##### DATA FOR PROCESSING
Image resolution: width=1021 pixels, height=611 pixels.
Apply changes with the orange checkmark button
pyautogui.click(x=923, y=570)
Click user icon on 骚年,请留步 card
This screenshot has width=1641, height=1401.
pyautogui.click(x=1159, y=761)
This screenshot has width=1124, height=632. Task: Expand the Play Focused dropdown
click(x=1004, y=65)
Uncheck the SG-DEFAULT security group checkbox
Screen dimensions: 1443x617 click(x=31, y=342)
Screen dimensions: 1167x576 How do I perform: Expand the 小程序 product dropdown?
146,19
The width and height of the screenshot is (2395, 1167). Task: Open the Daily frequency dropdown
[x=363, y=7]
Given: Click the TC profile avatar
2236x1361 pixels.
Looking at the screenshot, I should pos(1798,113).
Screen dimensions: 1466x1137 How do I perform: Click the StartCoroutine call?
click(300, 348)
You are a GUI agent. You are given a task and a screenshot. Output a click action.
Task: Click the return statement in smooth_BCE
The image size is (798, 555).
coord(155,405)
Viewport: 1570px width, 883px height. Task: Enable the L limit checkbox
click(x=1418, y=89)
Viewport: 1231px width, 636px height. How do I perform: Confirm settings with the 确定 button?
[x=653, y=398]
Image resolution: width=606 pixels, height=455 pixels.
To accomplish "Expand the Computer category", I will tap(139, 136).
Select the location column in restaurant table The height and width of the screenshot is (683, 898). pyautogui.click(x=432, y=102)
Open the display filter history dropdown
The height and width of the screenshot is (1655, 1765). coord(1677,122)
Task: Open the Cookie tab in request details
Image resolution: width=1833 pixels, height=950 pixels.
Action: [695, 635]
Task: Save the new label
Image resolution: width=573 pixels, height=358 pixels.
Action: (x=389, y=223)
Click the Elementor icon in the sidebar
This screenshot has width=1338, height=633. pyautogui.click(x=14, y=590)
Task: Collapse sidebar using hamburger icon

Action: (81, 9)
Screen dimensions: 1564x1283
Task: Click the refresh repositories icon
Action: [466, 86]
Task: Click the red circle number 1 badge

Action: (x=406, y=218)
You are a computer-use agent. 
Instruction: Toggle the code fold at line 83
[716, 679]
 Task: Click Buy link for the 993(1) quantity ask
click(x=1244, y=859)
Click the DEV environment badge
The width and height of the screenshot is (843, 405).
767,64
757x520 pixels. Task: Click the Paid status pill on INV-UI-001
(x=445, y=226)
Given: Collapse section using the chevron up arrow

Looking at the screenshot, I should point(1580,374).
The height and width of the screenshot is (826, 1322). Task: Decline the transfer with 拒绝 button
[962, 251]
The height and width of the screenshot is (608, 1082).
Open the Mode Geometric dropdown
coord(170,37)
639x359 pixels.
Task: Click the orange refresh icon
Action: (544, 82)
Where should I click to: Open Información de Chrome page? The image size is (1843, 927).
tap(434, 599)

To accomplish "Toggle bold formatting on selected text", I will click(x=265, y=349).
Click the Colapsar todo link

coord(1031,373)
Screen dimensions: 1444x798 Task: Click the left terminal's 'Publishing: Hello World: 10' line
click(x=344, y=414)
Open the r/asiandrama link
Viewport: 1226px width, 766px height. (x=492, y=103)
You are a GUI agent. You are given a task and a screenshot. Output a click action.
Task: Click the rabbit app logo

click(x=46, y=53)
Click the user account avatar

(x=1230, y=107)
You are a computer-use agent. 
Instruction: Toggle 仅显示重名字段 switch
##########
WHAT THE TASK REQUIRES |
Repeat each line of the data exactly, missing none.

TASK RESPONSE |
Image resolution: width=1021 pixels, height=611 pixels.
Apply changes with the orange checkmark button
pyautogui.click(x=923, y=570)
Click user icon on 骚年,请留步 card
This screenshot has width=1641, height=1401.
pyautogui.click(x=1159, y=761)
This screenshot has width=1124, height=632. Task: Expand the Play Focused dropdown
click(x=1004, y=65)
Uncheck the SG-DEFAULT security group checkbox
Screen dimensions: 1443x617 click(x=31, y=342)
Screen dimensions: 1167x576 How do I perform: Expand the 小程序 product dropdown?
146,19
The width and height of the screenshot is (2395, 1167). Task: Open the Daily frequency dropdown
[x=363, y=7]
Given: Click the TC profile avatar
2236x1361 pixels.
Looking at the screenshot, I should pos(1798,113).
Screen dimensions: 1466x1137 How do I perform: Click the StartCoroutine call?
click(300, 348)
You are a GUI agent. You are given a task and a screenshot. Output a click action.
Task: Click the return statement in smooth_BCE
The image size is (798, 555).
coord(155,405)
Viewport: 1570px width, 883px height. Task: Enable the L limit checkbox
click(x=1418, y=89)
Viewport: 1231px width, 636px height. How do I perform: Confirm settings with the 确定 button?
[x=653, y=398]
Image resolution: width=606 pixels, height=455 pixels.
To accomplish "Expand the Computer category", I will tap(139, 136).
Select the location column in restaurant table The height and width of the screenshot is (683, 898). pyautogui.click(x=432, y=102)
Open the display filter history dropdown
The height and width of the screenshot is (1655, 1765). coord(1677,122)
Task: Open the Cookie tab in request details
Image resolution: width=1833 pixels, height=950 pixels.
Action: [695, 635]
Task: Save the new label
Image resolution: width=573 pixels, height=358 pixels.
Action: (x=389, y=223)
Click the Elementor icon in the sidebar
This screenshot has width=1338, height=633. pyautogui.click(x=14, y=590)
Task: Collapse sidebar using hamburger icon

Action: (81, 9)
Screen dimensions: 1564x1283
Task: Click the refresh repositories icon
Action: [466, 86]
Task: Click the red circle number 1 badge

Action: (x=406, y=218)
You are a computer-use agent. 
Instruction: Toggle the code fold at line 83
[716, 679]
 Task: Click Buy link for the 993(1) quantity ask
click(x=1244, y=859)
Click the DEV environment badge
The width and height of the screenshot is (843, 405).
767,64
757x520 pixels. Task: Click the Paid status pill on INV-UI-001
(x=445, y=226)
Given: Collapse section using the chevron up arrow

Looking at the screenshot, I should point(1580,374).
The height and width of the screenshot is (826, 1322). Task: Decline the transfer with 拒绝 button
[962, 251]
The height and width of the screenshot is (608, 1082).
Open the Mode Geometric dropdown
coord(170,37)
639x359 pixels.
Task: Click the orange refresh icon
Action: (544, 82)
Where should I click to: Open Información de Chrome page? The image size is (1843, 927).
tap(434, 599)

To accomplish "Toggle bold formatting on selected text", I will click(x=265, y=349).
Click the Colapsar todo link

coord(1031,373)
Screen dimensions: 1444x798 Task: Click the left terminal's 'Publishing: Hello World: 10' line
click(x=344, y=414)
Open the r/asiandrama link
Viewport: 1226px width, 766px height. (x=492, y=103)
You are a GUI agent. You are given a task and a screenshot. Output a click action.
Task: Click the rabbit app logo

click(x=46, y=53)
Click the user account avatar

(x=1230, y=107)
You are a computer-use agent. 
Instruction: Toggle 仅显示重名字段 switch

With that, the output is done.